## DIRECTIONS
Output exactly the lines that run from the line with "Click the member info person icon" to the end of the material, both ends included, and no other lines.

━━━━━━

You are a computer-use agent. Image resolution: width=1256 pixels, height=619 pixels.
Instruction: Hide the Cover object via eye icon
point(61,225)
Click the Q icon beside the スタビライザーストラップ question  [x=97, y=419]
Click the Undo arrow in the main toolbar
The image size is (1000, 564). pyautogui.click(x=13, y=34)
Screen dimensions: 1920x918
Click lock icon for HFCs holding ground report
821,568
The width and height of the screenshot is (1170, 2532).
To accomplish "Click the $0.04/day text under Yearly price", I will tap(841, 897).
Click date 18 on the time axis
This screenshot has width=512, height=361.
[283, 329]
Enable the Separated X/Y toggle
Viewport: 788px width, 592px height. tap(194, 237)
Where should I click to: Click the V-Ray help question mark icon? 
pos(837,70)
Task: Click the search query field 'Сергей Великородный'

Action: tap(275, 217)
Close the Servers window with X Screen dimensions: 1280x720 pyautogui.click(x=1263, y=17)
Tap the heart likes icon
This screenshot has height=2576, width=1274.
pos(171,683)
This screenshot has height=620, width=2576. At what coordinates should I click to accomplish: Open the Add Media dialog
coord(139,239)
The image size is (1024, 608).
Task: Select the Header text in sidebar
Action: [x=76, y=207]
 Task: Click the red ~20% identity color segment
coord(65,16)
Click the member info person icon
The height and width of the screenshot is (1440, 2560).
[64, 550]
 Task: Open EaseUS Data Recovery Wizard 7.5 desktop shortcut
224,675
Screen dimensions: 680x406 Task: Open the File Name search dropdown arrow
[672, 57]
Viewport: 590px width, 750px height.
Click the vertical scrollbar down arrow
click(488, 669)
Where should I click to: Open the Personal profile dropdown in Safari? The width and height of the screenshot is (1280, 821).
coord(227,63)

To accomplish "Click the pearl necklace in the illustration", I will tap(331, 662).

━━━━━━

## RESPONSE TO THE EXERCISE
Click the member info person icon
The height and width of the screenshot is (1440, 2560).
[64, 550]
 Task: Open EaseUS Data Recovery Wizard 7.5 desktop shortcut
224,675
Screen dimensions: 680x406 Task: Open the File Name search dropdown arrow
[672, 57]
Viewport: 590px width, 750px height.
Click the vertical scrollbar down arrow
click(488, 669)
Where should I click to: Open the Personal profile dropdown in Safari? The width and height of the screenshot is (1280, 821).
coord(227,63)

To accomplish "Click the pearl necklace in the illustration", I will tap(331, 662).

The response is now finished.